Endogenous BNP attenuates cardiomyocyte hypertrophy induced by Ang II via p38 MAPK/Smad signaling.

Abstract

Previous studies suggest that B-type natriuretic peptide (BNP) exerts inhibitory effects on cardiac hypertrophy. Our studies have shown that long-term treatment of rats with BNP attenuated cardiac hypertrophy via down-regulation of TGF-β1 and up-regulation of smad7. However, the mechanisms have not been fully elucidated. In the present study, we examined the role of endogenous BNP on cardiomyocyte hypertrophy and the related molecular mechanisms. Cardiomyocytes from neonatal rats were cultured and a cardiomyocyte hypertrophy model was established with angiotensin II (Ang II). The effects of blockade of endogenous BNP by its receptor antagonist, HS-142-1, on cell hypertrophy were investigated. Cardiomyocyte hypertrophy indices, including cell surface area, protein content and [3H] incorporation were measured. Smad and mitogen-activated protein kinase (MAPK) protein expressions were detected using Western blot analysis. We found that HS-142-1 increased Ang II-stimulated cardiomyocyte hypertrophy and Smad activation.

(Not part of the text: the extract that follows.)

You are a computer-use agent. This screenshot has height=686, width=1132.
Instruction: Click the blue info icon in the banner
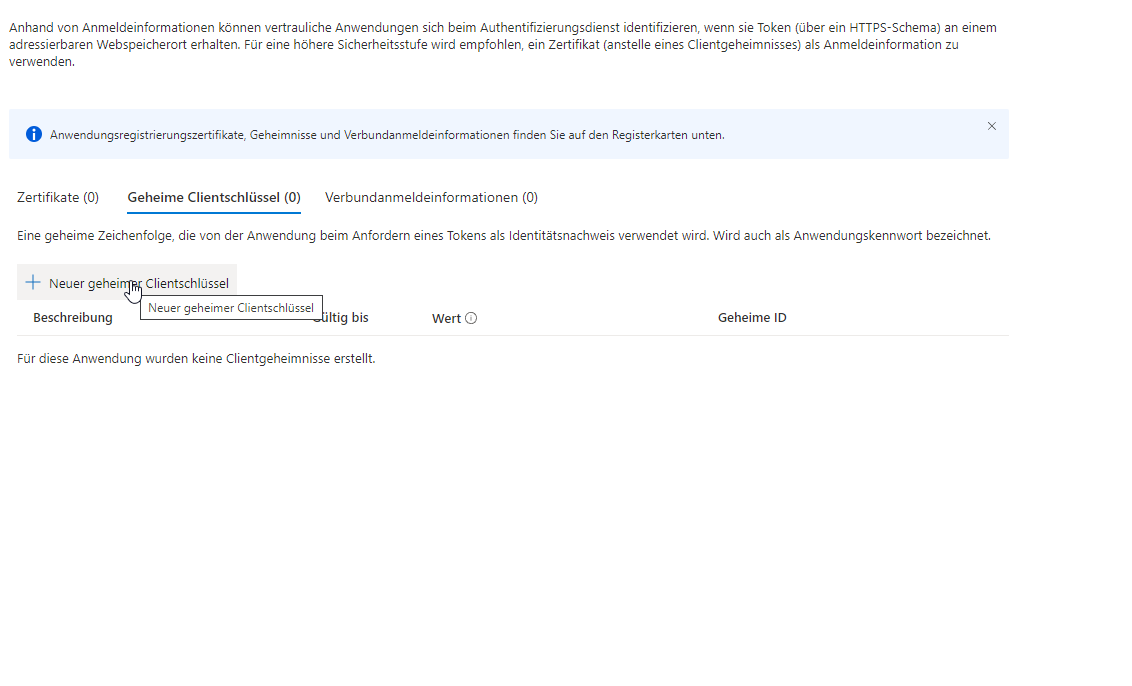coord(34,134)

In addition, the increase of cardiomyocyte hypertrophy and the activation of Smad caused by HS-142-1 were not altered by the ERK inhibitor, PD98059, but were decreased by the p38 MAPK inhibitor, SB203580. These results demonstrate that endogenous BNP attenuates cardiomyocyte hypertrophy, and this may be mediated through p38 MAPK/Smad, but not ERK/Smad signaling pathway.